___ RECORDS SUPPLIED
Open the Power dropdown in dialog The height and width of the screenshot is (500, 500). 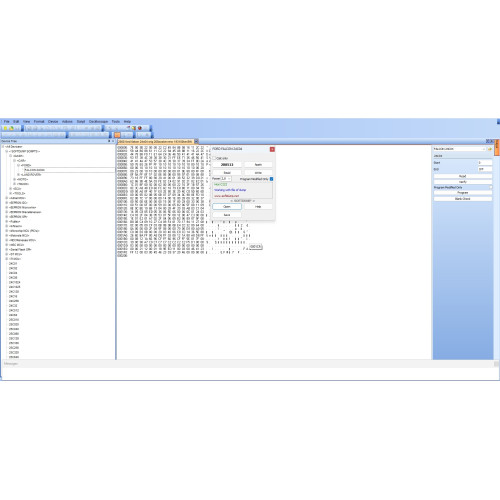click(x=226, y=179)

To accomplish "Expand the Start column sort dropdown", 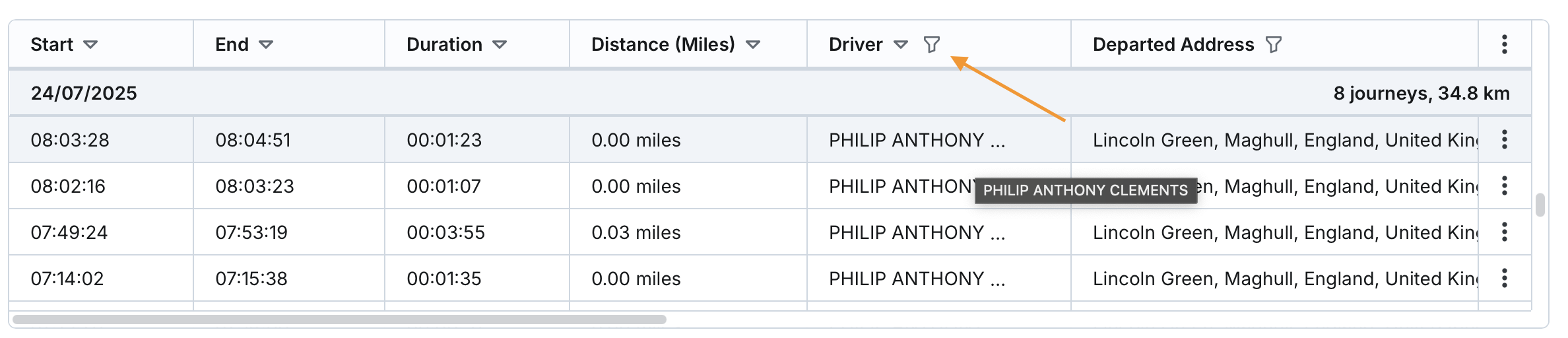I will point(90,45).
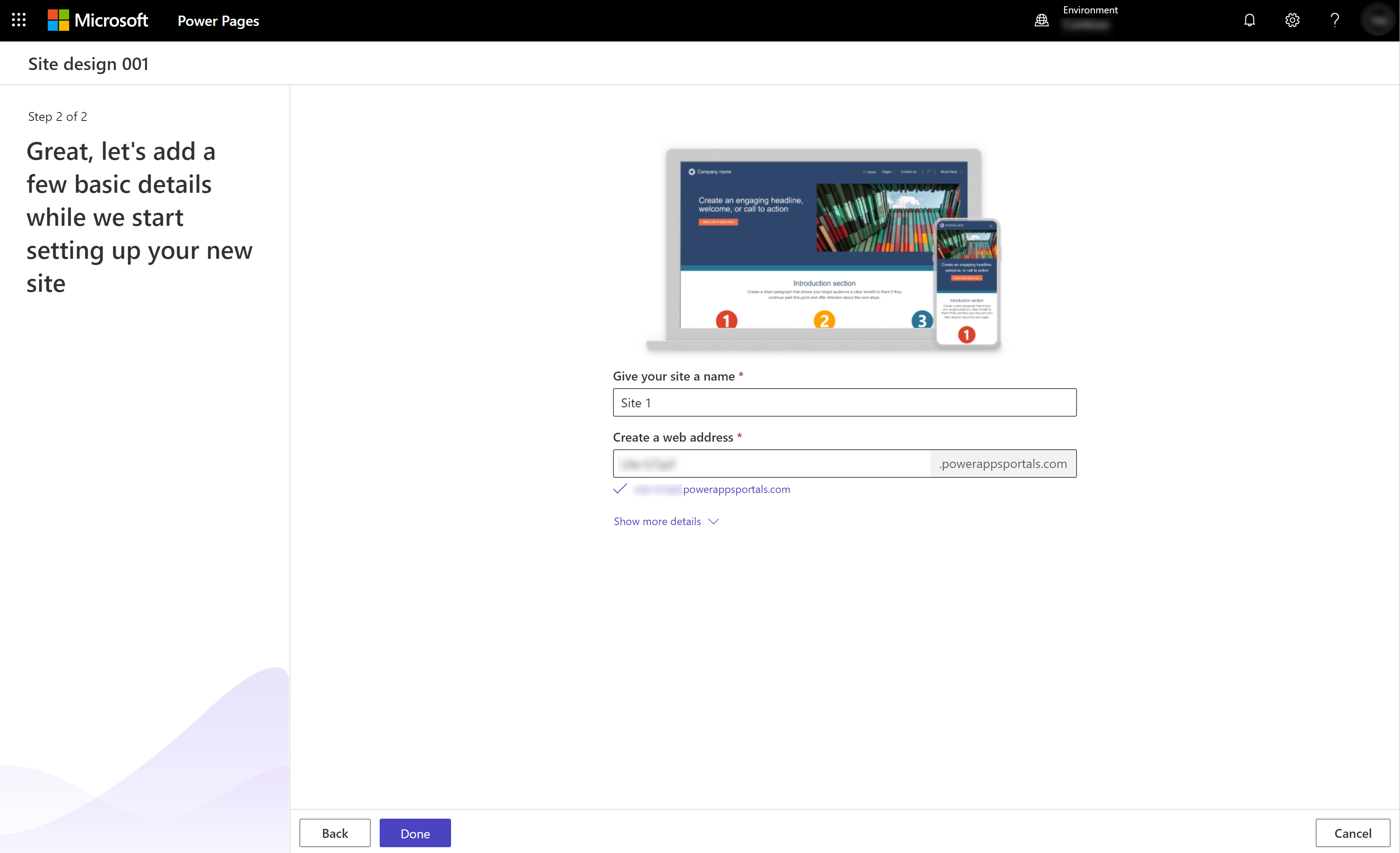
Task: Click the Cancel link to abort
Action: tap(1353, 833)
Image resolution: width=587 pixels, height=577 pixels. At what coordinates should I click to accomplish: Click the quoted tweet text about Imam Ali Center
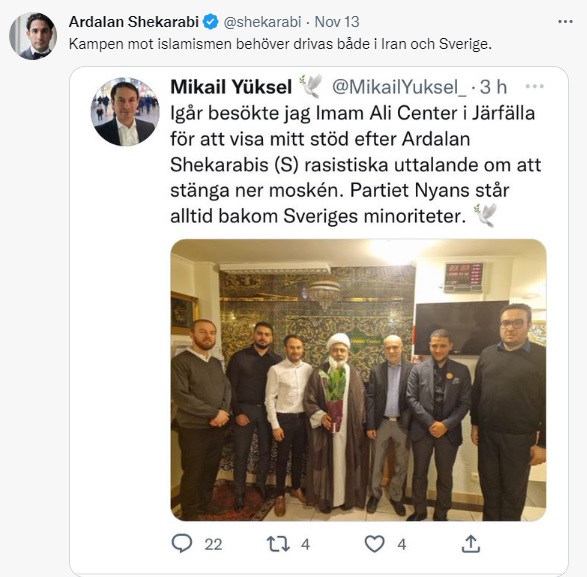point(356,165)
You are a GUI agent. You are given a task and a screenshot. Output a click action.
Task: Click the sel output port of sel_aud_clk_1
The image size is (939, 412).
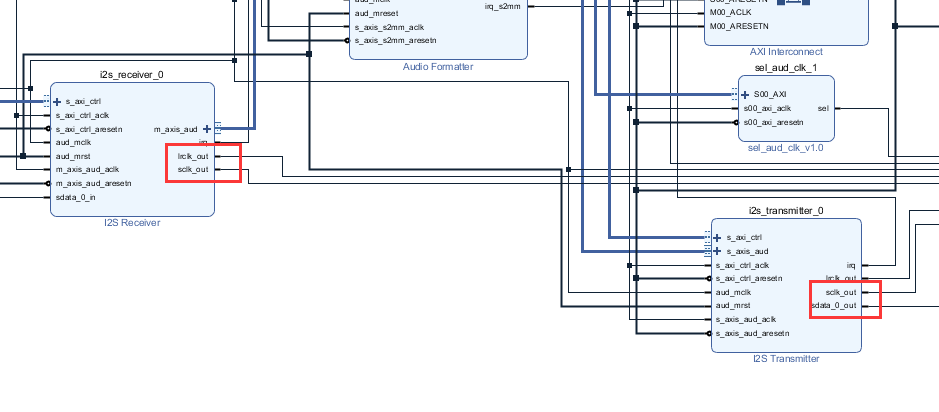coord(823,108)
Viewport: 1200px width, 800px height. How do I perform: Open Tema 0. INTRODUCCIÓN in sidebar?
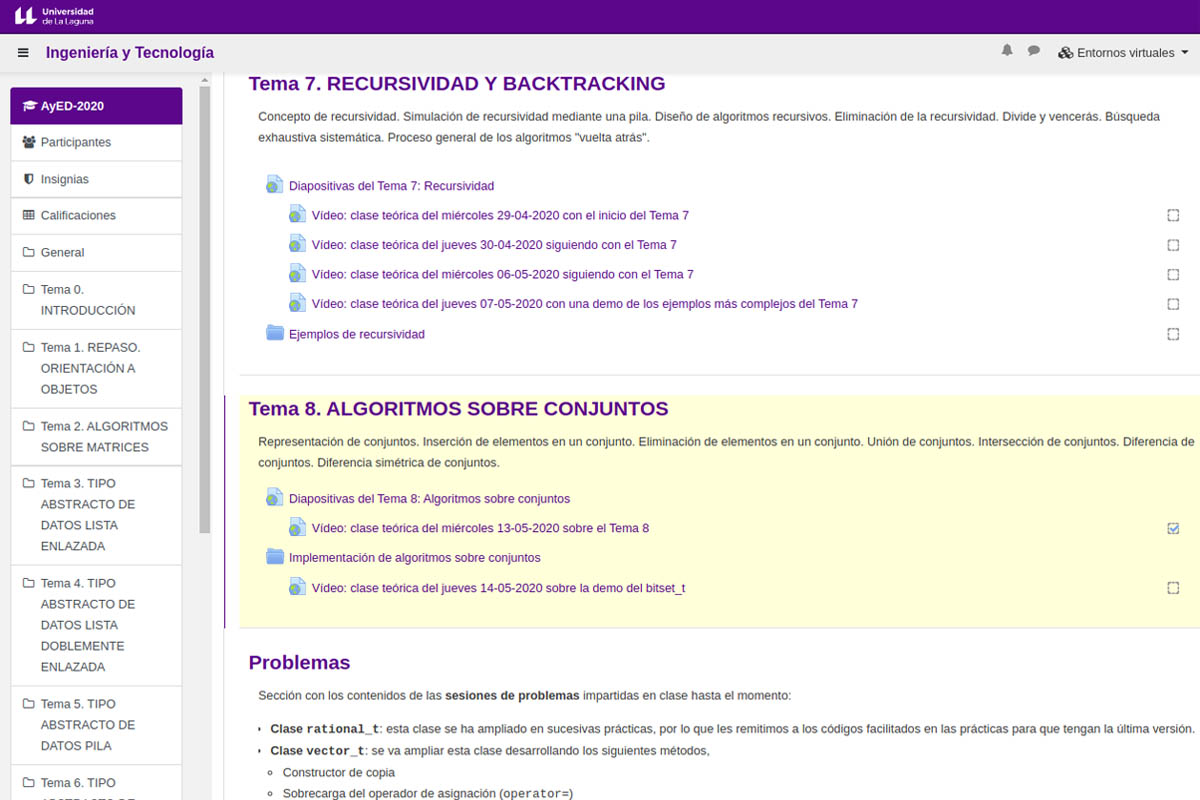87,300

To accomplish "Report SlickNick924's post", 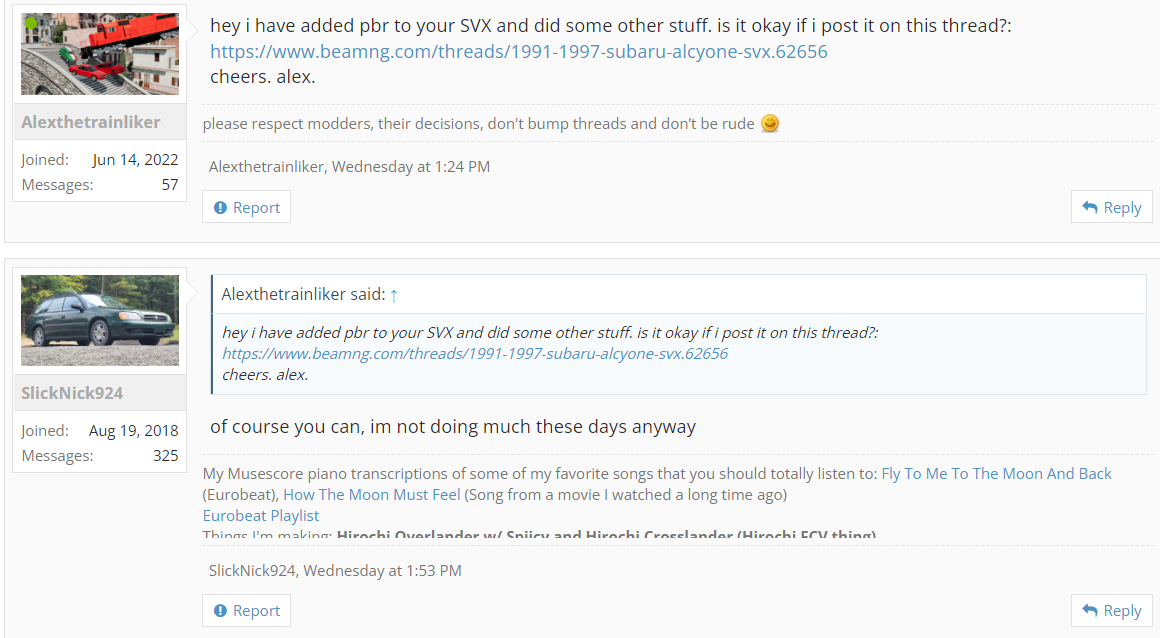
______
For this exercise, repeat word for word only the lines from the one containing "The image size is (939, 412)." through the end of the data, including both. Pictures do not go in the copy.

**WRITTEN RESPONSE:**
The image size is (939, 412).
coord(823,108)
Viewport: 1200px width, 800px height. How do I perform: Open Tema 0. INTRODUCCIÓN in sidebar?
87,300

To accomplish "Report SlickNick924's post", 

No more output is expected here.